As the proceedings in #hijabrow continue in Karnataka High Court, we bring you another interesting decision from Foreign Court, wherein the Federal Court of Malaysia laid down some very pertinent observations.

In the year 2006, the Federal Court of Putrajaya deciphered whether the wearing of Serban/turban was essential practice for Muslim boys.

The School Regulations 1997 stipulated that the uniform for male pupils comprised of blue-black long pants, a white short sleeved shirt, white rubber shoes and socks. Regulation 3(f)(v) provided that black or blue songkok was allowed to be worn. However, in Regulation 3(i)(i) all pupils were prohibited from wearing “jubah, turban (serban), topi, ketayap dan purdah.’

In this case from Malaysia, the minors were advised not to wear the turban so as to comply with the School Regulations 1997.

Since the minors continued to refuse to comply with the regulations, they were expelled from the school. On Challenging the said decision, the High Court found that the School Regulations 1997 were unconstitutional but the same was reversed by the Court of Appeal.

Federal Court considered the question, whether the School Regulations 1997, in so far as it prohibited the wearing of turban by the students of the school as part of the school uniform during school hours was constitutional or not?

The Court of Appeal decided whether the right to wear a “Serban” was an integral part of the religion of Islam. To answer this Court said that “there was not a shred of evidence before the learned judge confirming that the wearing of a serban is mandatory in Islam and is, therefore, an integral part of Islam.”

In applying “the integral part of the religion” test Court of Appeal referred to certain decisions from the Indian Supreme Court i.e. Commissioner, Hindu Religious Endowments, Madras, v. Sri Lakshmindra Thirtha Swamiar, AIR 1954 SC 282, Sardar Syedna Taher Saifuddin Saheb v. State of Bombay, AIR 1962 SC 853, Javed v. State of Haryana, (2003) 8 SCC 369 and Commissioner of Police v. Acharya Jagadishwaranada Avadhuta [2004] 2 LRI 39.

Proceeding further, the Court added that, the Court of Appeal was criticised for relying on Indian authorities, especially because of the differences between the provisions of the Indian Constitution and the Federal Constitution, in particular, the preamble to the Indian Constitution declares India to be a secular state and no religion of the state is provided.

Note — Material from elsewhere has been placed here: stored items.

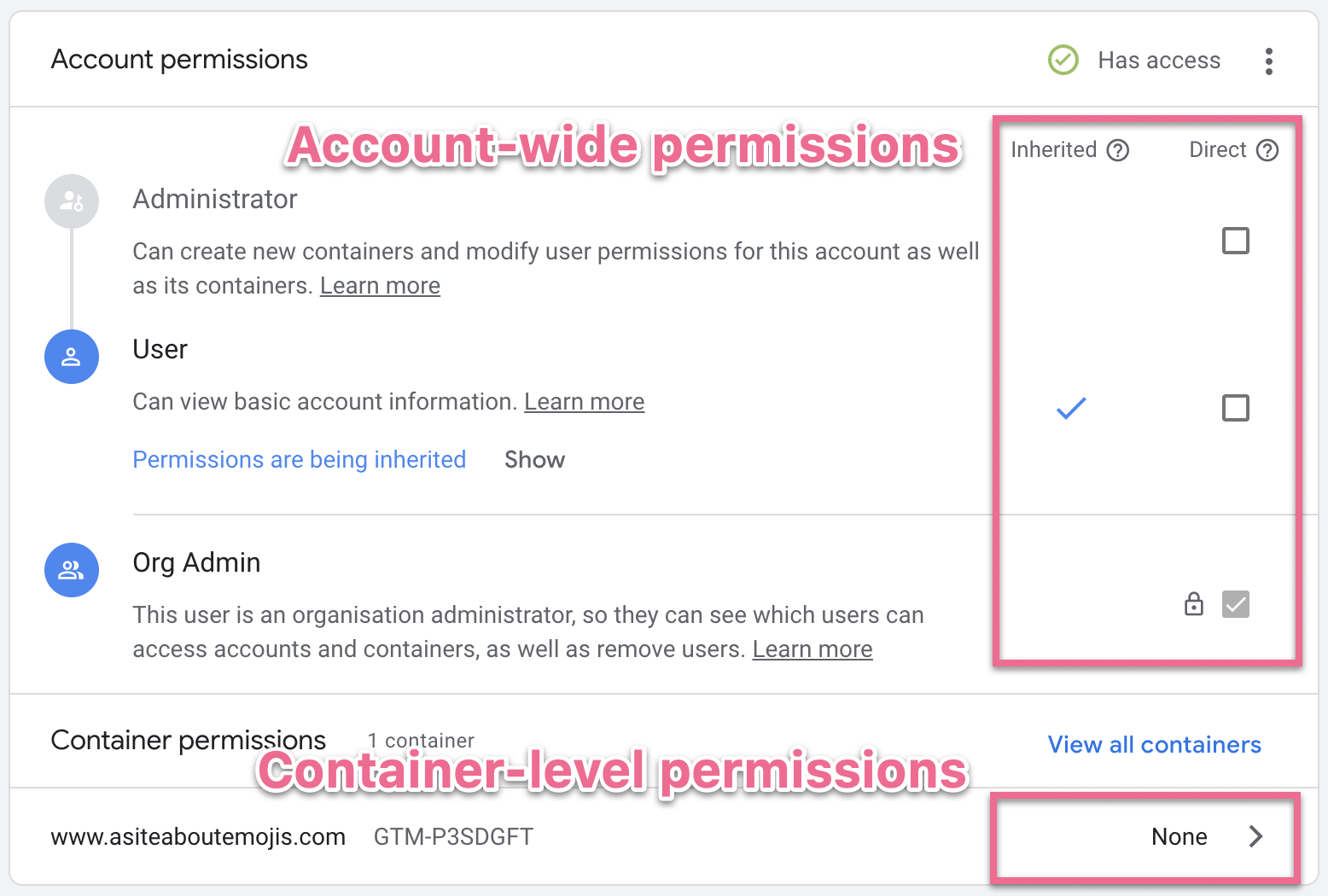The image size is (1328, 896).
Task: Click the Org Admin group icon
Action: 72,570
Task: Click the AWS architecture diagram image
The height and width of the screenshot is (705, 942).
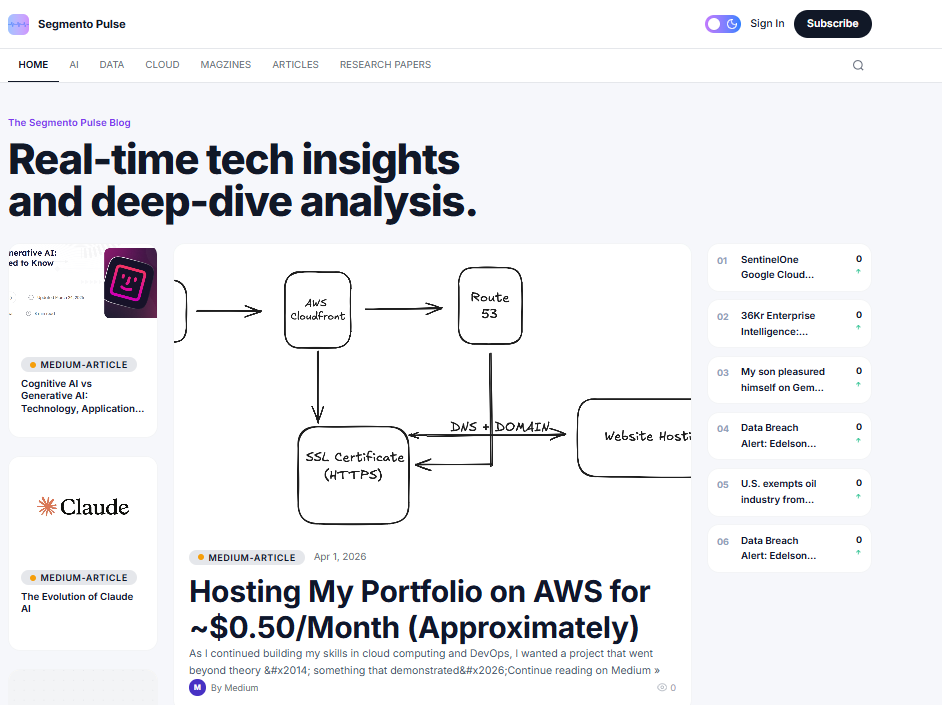Action: (x=432, y=393)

It is also said, who is to decide whether a particular practice is an integral part of a religion or not?

Federal Court asserted that it was only concerned with the word “practice his religion”.

“…in a country with many religions being practised, to allow a regulation or law to be declared unconstitutional just because someone claims that it prohibits his “religious practice” no matter how trivial it is and even though in a very limited way, would lead to chaos.”

The approach that the Court adopted to was that:

First, there must be a religion.

Secondly, there must be a practice.

Thirdly, the practice is a practice of that religion.

Once the above-said is proved, the Court should then consider the importance of the practice in relation to religion. To add to this, Court elaborated stating that if the practice is of a compulsory nature or “an integral part” of the religion, the Court should give more weight to it. If it is not, the court, depending on the degree of its importance, may give lesser weight to it.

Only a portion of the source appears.